“Stop the habit of wishful thinking and start the habit of thoughtful wishes.” Mary Martin
What are your most constant wishes? Have any of your wishes come true? How did that happen?
(Many thanks to Larry today for our topic. As usual, you all offered many good ideas, and I thank you. Next week, I will need a word starting with “X” and that will be a challenge finding a topic that I can actually write about, so I look forward to your ideas. Please leave them in Comment)
What do you wish for today? No doubt we all have one common wish: end the pandemic. While it has not stopped all our wishes from coming to fruition, it certainly has restricted many of them relating to travel, jobs, and socialization.
The large increase in patients reminds us that the wishful thinking that the virus won’t hit us so we don’t need to get the vaccine is not thoughtful wishing. Even when we wish, we need to be aware of reality and consequences, especially if there could be danger involved.
Our wishes often determine how we see things. When we are lonely for friends or a relationship, we may meet a person with whom we have much in common and to whom we are drawn. With time, we may find that our wishes and reality do match and this friendship will become long-term and positive for us, but we may also find that it is not what we hoped it would be.
We May Only See The Surface
When a relationship begins well and matches our wishes, it may be difficult to see beyond those wishes. What we have seen may only be the surface. As the differences and difficulties arise, we need to face the situation thoughtfully. Can these problems be fixed? Is this relationship likely to develop in a more positive way?
In these situations, we especially need to explore our “thoughtful wishes.” We need to think as well as feel. Are our wishes leading us to take more time to understand the other person’s desires and needs? Is the other person showing us respect and honoring our needs? As long as the answers to these questions are “yes” we are letting our wishes lead us in a wise direction.

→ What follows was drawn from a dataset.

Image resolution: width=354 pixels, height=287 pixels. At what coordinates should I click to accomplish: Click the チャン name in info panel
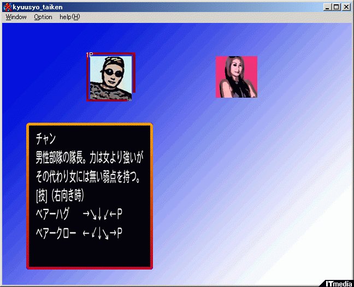(46, 138)
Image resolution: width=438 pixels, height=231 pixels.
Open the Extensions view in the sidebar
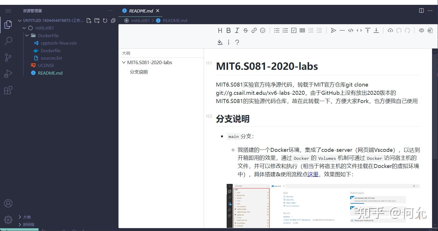pos(8,90)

If we discover that our needs are not being met, then we need to rethink what we are doing. We may be disappointed that the friendship is not what we had hoped, but we need to realistically evaluate to see if it is time for us to move on.
Thoughtful Wishes May Manifest
At times, our wishes may be able to help us make our dreams come true. When I was young, my greatest wish was to become a dancer. I could see it wouldn’t be easy since my early illness had kept me from the usual activity of childhood. But when my high school offered modern dance, I jumped at the chance to become strong and expressive. Over time I had to let go of wishful thinking and embrace thoughtful wishing that led to action.
By doing that, I was able to make the choices that allowed me to follow my “bliss” and take care of my health at the same time. My wishful thinking led me to thoughtful wishing and that led me into a life I loved, a life that no one early in my life would have thought I could achieve.
Wishes May Come True
We’ve all heard the expression, “Be careful what you wish for.” I always thought of it as a warning that made wishing rather dangerous. If you wished for the wrong thing, it could be a disaster. Now when I hear the phrase, I think it is saying, “Think about what you wish for and be sure it is what you want, because you are likely to get it.”
When we have had our wishes come true, becoming a doctor, an artist, a minister, or a parent, we are able to look at life more positively. We know that our wishes can come true, but we also know that requires thought and work.
May you all experience thoughtful wishes today.